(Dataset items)
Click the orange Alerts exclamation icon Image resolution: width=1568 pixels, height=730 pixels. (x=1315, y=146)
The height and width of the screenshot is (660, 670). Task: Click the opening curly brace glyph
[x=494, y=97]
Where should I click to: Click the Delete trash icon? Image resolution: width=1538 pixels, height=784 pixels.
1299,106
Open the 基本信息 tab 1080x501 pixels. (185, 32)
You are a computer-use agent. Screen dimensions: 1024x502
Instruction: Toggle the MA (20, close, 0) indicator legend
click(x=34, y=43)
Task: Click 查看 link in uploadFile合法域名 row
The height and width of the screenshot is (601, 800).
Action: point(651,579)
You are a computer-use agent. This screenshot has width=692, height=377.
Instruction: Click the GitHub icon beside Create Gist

§ What the exercise asks: Extract the lines above from the one containing "Where should I" to the last line, both included, exactly as written.

§ Output below:
Where should I click to: Click the Delete trash icon? Image resolution: width=1538 pixels, height=784 pixels.
1299,106
Open the 基本信息 tab 1080x501 pixels. (185, 32)
You are a computer-use agent. Screen dimensions: 1024x502
Instruction: Toggle the MA (20, close, 0) indicator legend
click(x=34, y=43)
Task: Click 查看 link in uploadFile合法域名 row
The height and width of the screenshot is (601, 800).
Action: point(651,579)
You are a computer-use agent. This screenshot has width=692, height=377.
Instruction: Click the GitHub icon beside Create Gist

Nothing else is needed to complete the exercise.